You should be thankful that someone in his position with his native understanding of that community is willing to share his perspective.  It also seems your situational awareness needs to be improved. 



Serenity said:


> To be blunt, before terrorism, I feel at greater risk from druggies and perverts than I do the terrorist.  Also, not sure why I would worry about the ‘spread’ of crazy, vindictive or unhappy people. You can’t exactly get rid of that very human problem.  If it’s not terrorism, it’s something else.   Loserdom is prolific and terrorism is just a convenient fit for some.  I don’t feel we’re anymore immune than any other country from crazy, depressed, angry people.



Why be concerned about the spread of terrorists, Muslim hardliners, and sharia practitioners?  Dunno.  Allowing virtually unchecked immigration, growth of enclaves, and the like has worked out quite well for Germany, Paris, and the UK.





Serenity said:


> I said I feel safe in the knowlege that authorities are doing their job.  I have no doubt a few will slip through the cracks and cause some havoc.  But I fail to see how our authorities are going to have a lightbulb moment listening to this Imam rant.  I’m still trying to figure out what suggestions does the people of this forum who agree with him expect our authorities to take on board.   What reasonable and actionable steps can be taken from his rant, besides he knows his people?  It’s so easy for people to passively agree to his angry statements, but what would they suggest to be implemented?

DATASET SECTION -
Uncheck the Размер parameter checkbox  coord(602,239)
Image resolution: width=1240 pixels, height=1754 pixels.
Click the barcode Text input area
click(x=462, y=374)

TASK - Please copy the forum thread between "You should be" and "depressed, angry people.", inclusive, and swap "druggies" for "addicts". The listing has no connection to the forum thread.

FINISHED ANSWER -
You should be thankful that someone in his position with his native understanding of that community is willing to share his perspective.  It also seems your situational awareness needs to be improved. 



Serenity said:


> To be blunt, before terrorism, I feel at greater risk from addicts and perverts than I do the terrorist.  Also, not sure why I would worry about the ‘spread’ of crazy, vindictive or unhappy people. You can’t exactly get rid of that very human problem.  If it’s not terrorism, it’s something else.   Loserdom is prolific and terrorism is just a convenient fit for some.  I don’t feel we’re anymore immune than any other country from crazy, depressed, angry people.